Connectivity is another issue in federation, because it’s almost certain that address assignment within a federated element is controlled by the owner. Lack of address control limits the options available for maintaining connectivity during redeployment of failed elements, and it can also impact security be making it difficult to predict the addresses of components and offer them protection through firewall-like mechanisms.
There’s a general increase in interest in virtual networking, particularly in SD-WAN form, as a means of dealing with connectivity. Virtual networking creates, through some mechanism or another, an effective overlay network that disconnects the “logical” address of a user or resource from the physical network address and structure. It’s the responsibility of the virtual network layer to maintain an association between the logical address and the physical address of the “node” that offers connectivity to the current location of the logical destination.
The cloud is promoting another network-related notion, which is the concept of the “service mesh”. Remember that the cloud is a resilient and elastic hosting resource that necessarily has to be supplemented/supported by networking. It does no good to replace or scale a component if you lose touch with what you’ve done. A service mesh is designed to augment networking by including features to identify components and to provide load balancing if you scale them. Thus, it tends to be more of a service abstraction layer than a connectivity layer alone.
Is there a unifying theme emerging here? I think there is, though it’s still a bit murky. We know that federation as a concept is essential because we know that individual cloud providers, network operators, and even data centers are going to be autonomous to a significant degree. However, we also know that granularity to the level of administration is probably going to be a problem. If everything that impacts reliability and performance is hidden inside an administrative element, then either specific measures to enhance these qualities aren’t available, or all the factors that you want considered have to be communicated to get a favorable outcome. The latter isn’t practical.

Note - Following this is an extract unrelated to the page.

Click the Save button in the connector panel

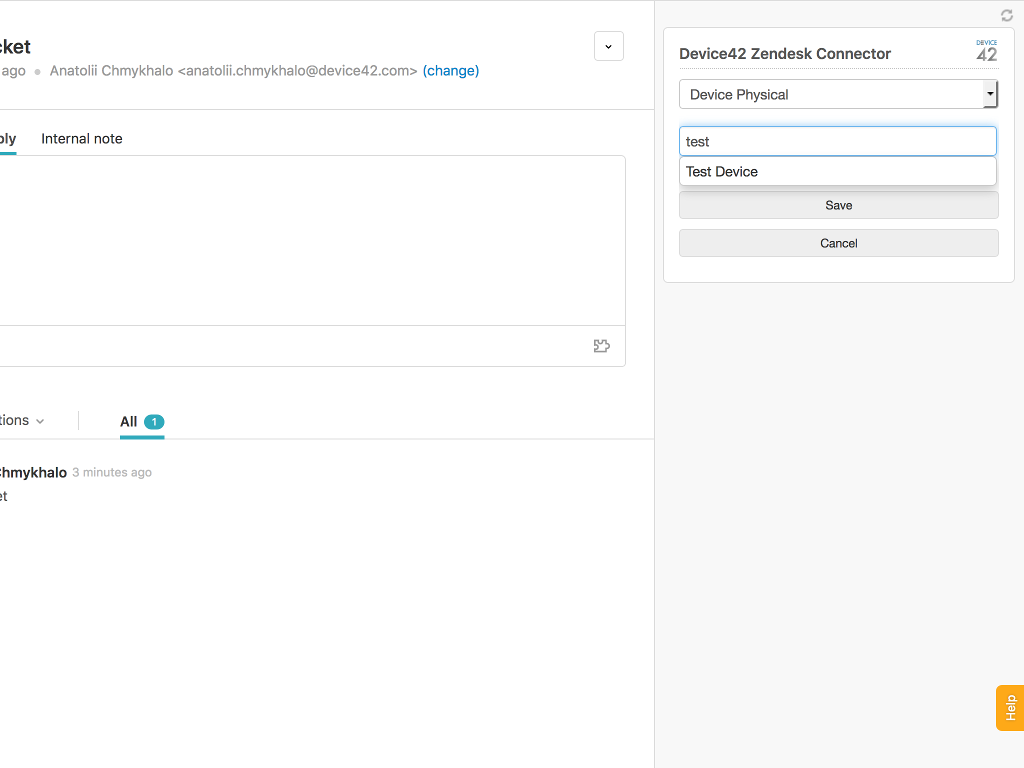838,205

What I think is the likely answer is a mixture of the federation model of old, with elements framed by administrations, and a more cloud-like model where elements are functionally defined. To me, something based on a model hierarchy using TOSCA would be ideal, but even though TOSCA is about the cloud, it doesn’t seem as though this approach is gaining traction overall. That means that while open-source components for cloud orchestration and federation are surely the best approach, getting them piecemeal and doing your own integration isn’t what enterprises tell me they want.
Today, I’d argue that VMware and Red Hat/IBM (in that order) are the most likely sources of a viable strategy. VMware’s relationship with Amazon (primarily) and other cloud providers make it a contender in federation by definition, and Red Hat’s OpenShift is also a great approach to federated orchestration. The company also seems determined to improve cloud integration and monitoring, and hybrid cloud is the main focus of its recent initiatives. Best of all, the vehicle for nearly all the developments on federation in open source and the cloud center on the same technology, Kubernetes.
In early efforts like IPsphere, we never got our clocks chiming at the same time. Vendors all tried to push things to favor their own product plans, and operators were inclined to blow in the wind. It’s ironic to me that open source software, which has never had a central guiding body (or even goal) has somehow managed to collect itself on a unifying approach. Maybe we need to rethink how market-driven solutions work!